The first question has to do with recognizing the needs of others, As we go through our daily lives do we notice the needs of others? Sometimes we overlook the person in need. They do not catch our attention. We may look past the grumpy person in the office who is struggling with some family issue. We may walk by the person who in school is standing all alone, feeling outcast by other students. We may not see the single tear shed by a friend who is hurting. We may pass by the person on the street who is hungry. We may not see the person who is struggling right now from depression or who just gotten laid off. Who sees these needs? Whose eyes are open to see the pain and the needs of the people around us?
The second question is just as important for us . What do we do when we do see? Jesus responded to the needs of the lepers. As a result the leper saw not only the healing of his body; he also saw and recognized God's deliverance and grace. In acknowledgement he returned to glorify God. Two actions resulted from seeing. One action was an actual response to the need of another. The other response was the acknowledgement of God's presence, and love in the leper's life. How do we respond when we see the needs of others? Every time we see someone in need we have an opportunity. We have an opportunity to see God's grace at work in the daily lives of those in pain. As we respond we might see the grace of God at work in the irritable person at work. Through our actions the lonely student might be welcomed by others. We might even see the single tear replaced with a smile of joy. As we respond we have the opportunity to experience the incredible love God has for each of us.

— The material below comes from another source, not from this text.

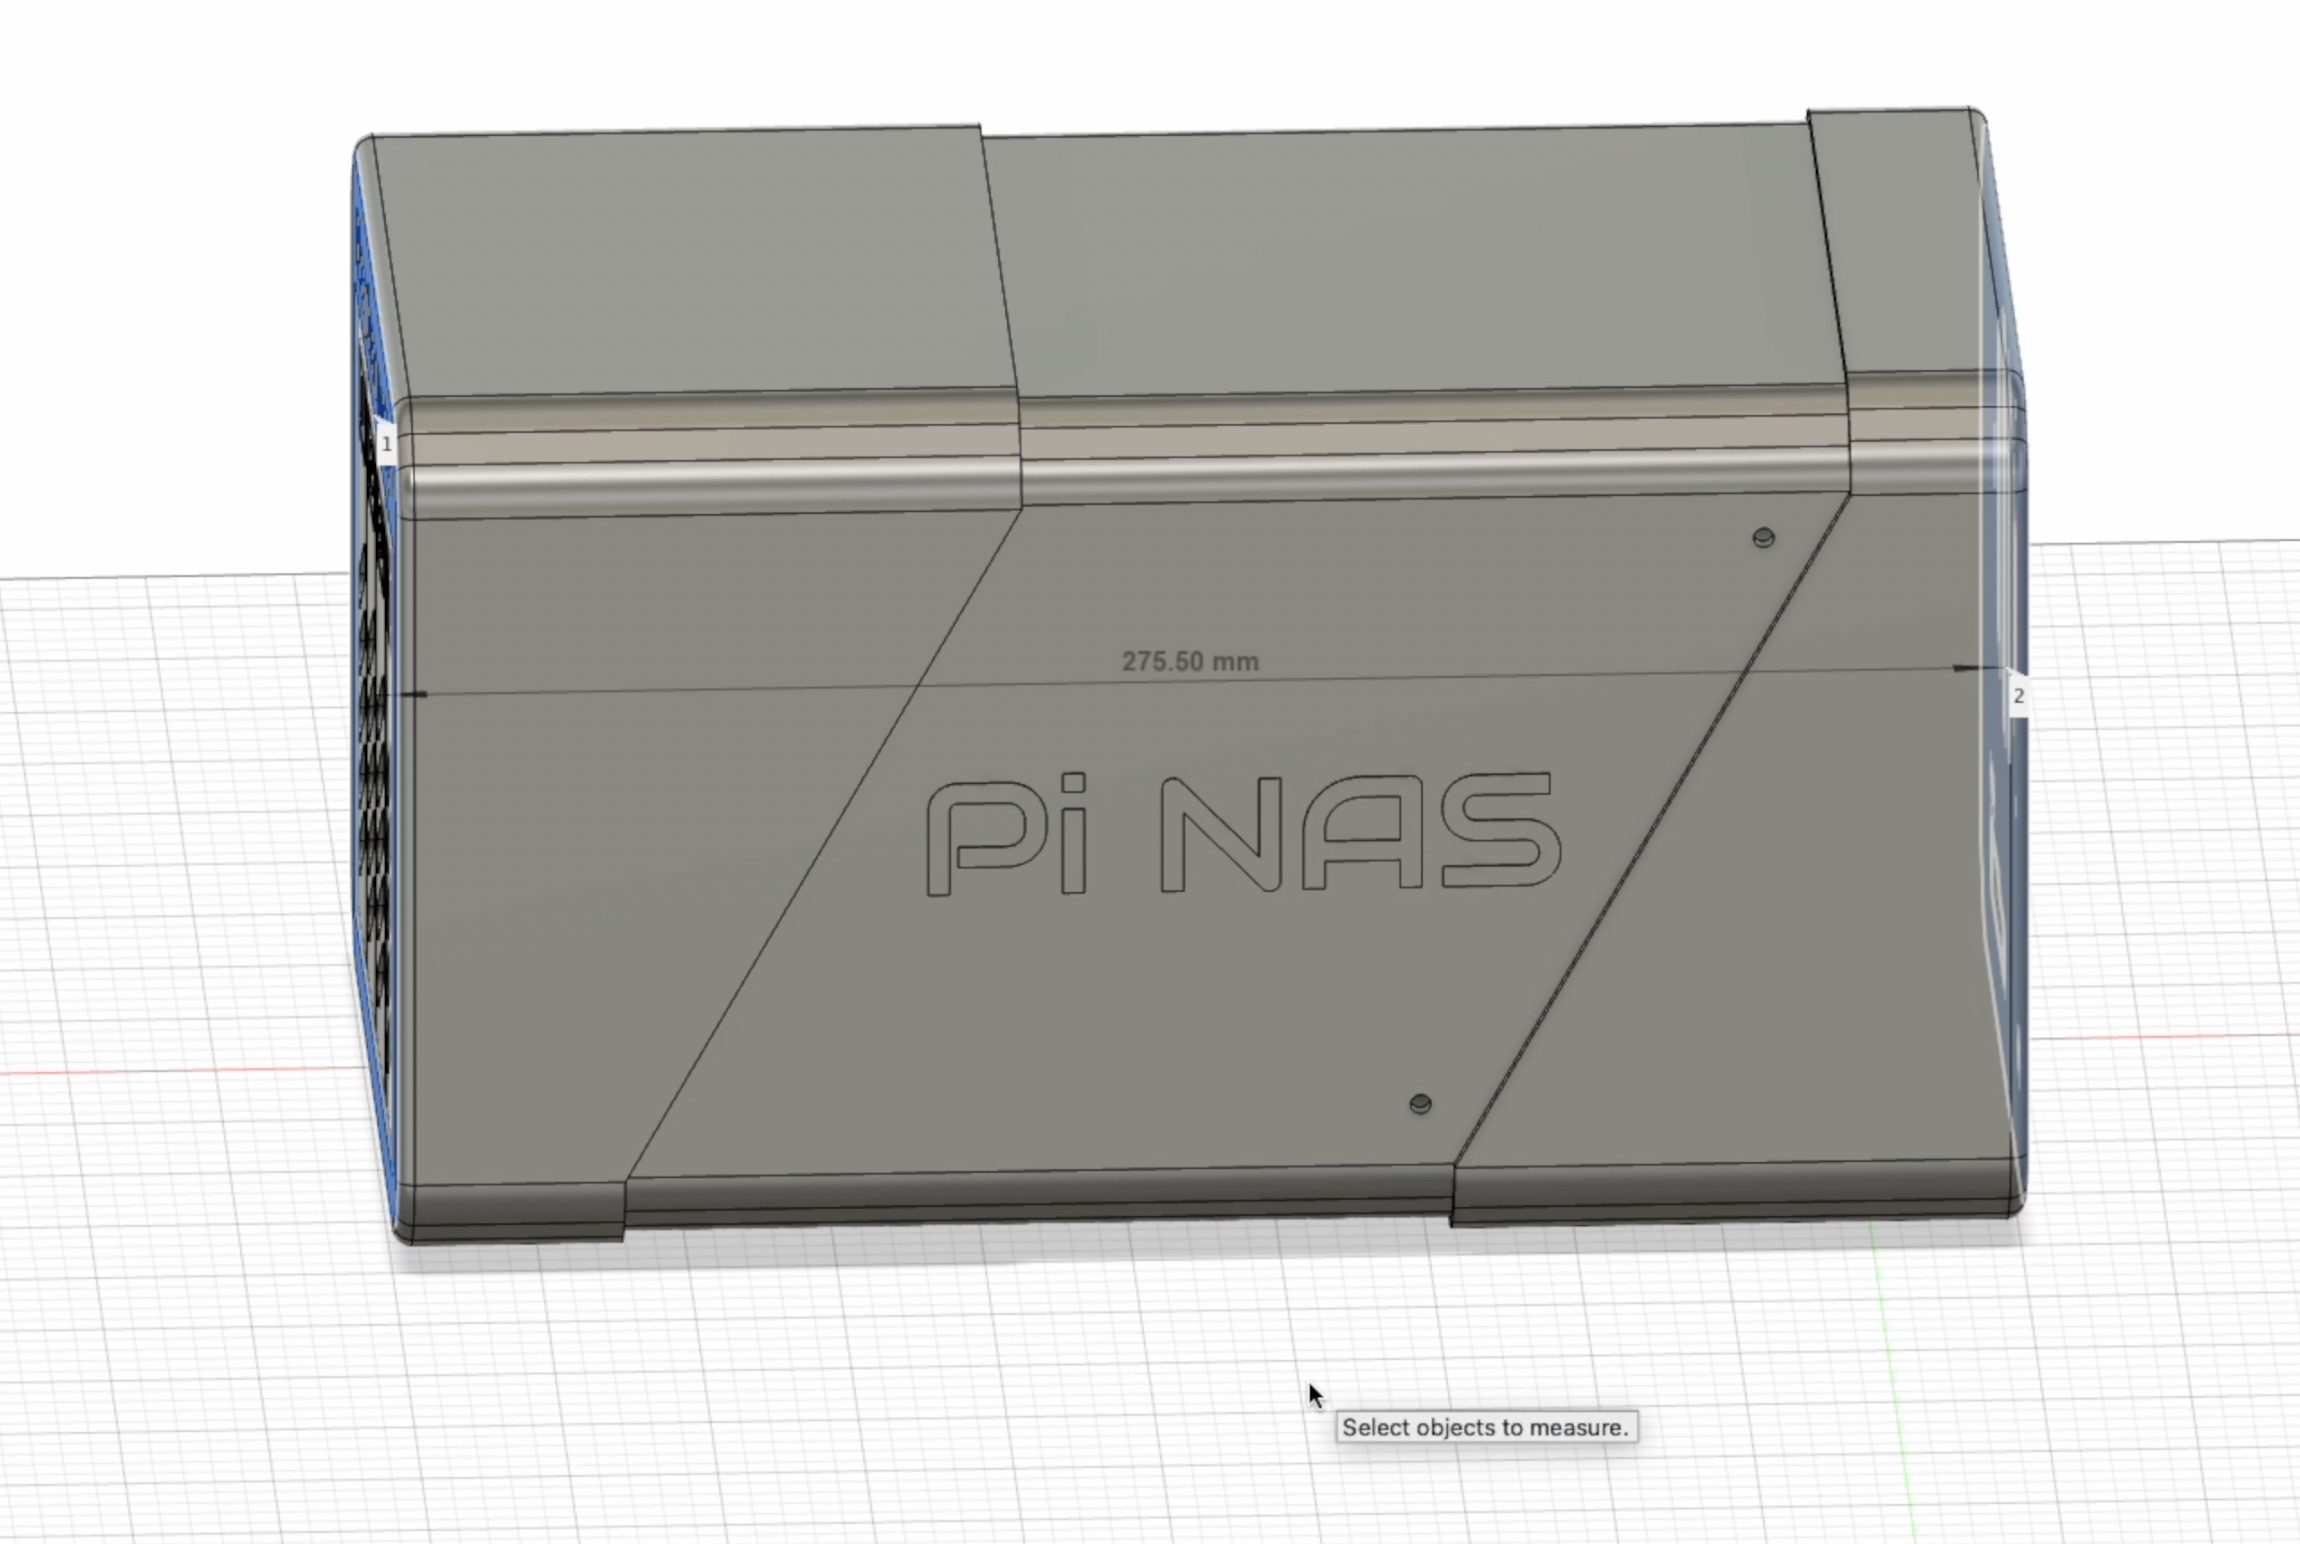The image size is (2300, 1544).
Task: Click measurement selection marker 1
Action: (x=386, y=443)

As we see God at work in the lives of those around us we have another opportunity. We have the opportunity to respond to God's love and grace. We have the opportunity to respond to the actions of God with gratitude, We show our gratitude to God through praise and thanksgiving. We praise God because we recognize we have a God who cares for us. We praise God because we recognize we have a God who loves us. We give thanks to God for giving us the gift of life and for responding to our needs.
So, being able to see holds great opportunity for us. We have the opportunity to see the needs of the people in our lives. We have the opportunity to see the wonder, the grace and the love of God. We get to see the incredible saving acts of God in the world. When I was blindfolded in those children's games and in those team events I was always glad to have the blindfold removed. I moved from the darkness into the light. I could see the faces of those around me. I could sense their laughter, their joy, their tears, and their sorrow by glancing at their face. What an incredible gift we have in being able to see.
Open our eyes Lord
Help us to see the world around us more clearly
Help us to see the needs of others
Help us to see the love you have for us.
Help us, Lord to respond to those in need
Give us the grace to come to you with praise and thanksgiving for your wonderful acts.